In Defense of the Weekend Rockstar
There's a feeling out there as a musician, a dancer, a writer that if you are not dedicating your entire life to your art you are not an artist. From 20 to 23, I wanted people to see me as "a real musician." I felt extreme pressure (from myself? From the music community?) to figure out a way to make music a full-time job. I started putting in a lot of effort. Within 3 months, my Facebook fanbase grew from 600-800 to 3,000 people. Within 6 months, my music was featured on national TV. I was offered an exclusive audition with producers of The Voice.
And then I disappeared. It's been two years since I've recorded music. I burned out. I pushed too hard. I was having full-blown panic attacks before gigs. Even though exciting and cool things were happening with my music, I was miserable. Music became a job, lost its joy and I wasn't making enough money to call myself an adult.
These years have led me to believe that there are two different types of people in this world: There are people who need a career that defines their identity, and there are people who need a career that funds their passions. I am the latter.

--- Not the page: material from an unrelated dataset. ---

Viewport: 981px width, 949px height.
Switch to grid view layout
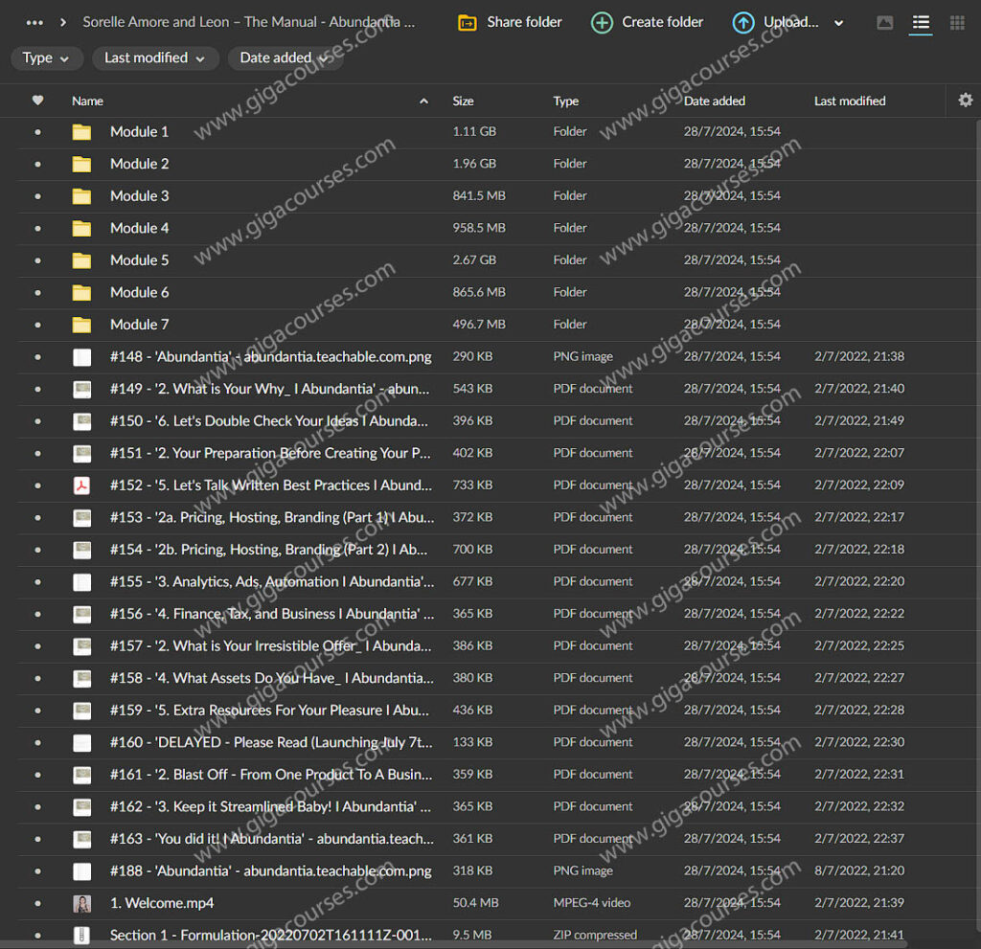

Before full-time employment I thought a 9-5 job would kill my creative soul; it's done the exact opposite. Full-time employment as a web developer means steady income. It means moving out of my parents' home. It means choosing to live on my own instead of with a roommate. It means paying my own bills and having extra money to spend. It means not having to choose between real groceries and ramen when saving up for a new guitar. The regular work schedule puts predictability in my life, which helps me carve out time for creativity.
I think back on who I was in high school and college, how determined I was to be a rockstar, and I'm so glad it never happened. Even just a taste of a career musician nearly killed my creativity. When I started working full-time, I felt like a fraud identifying as a musician. I felt guilty singing and playing guitar, as if full-time employment meant I had given up on myself. For anyone else who is experiencing or has experienced this, know you're not alone. But also know that the weekend rockstar lifestyle can be a really great life.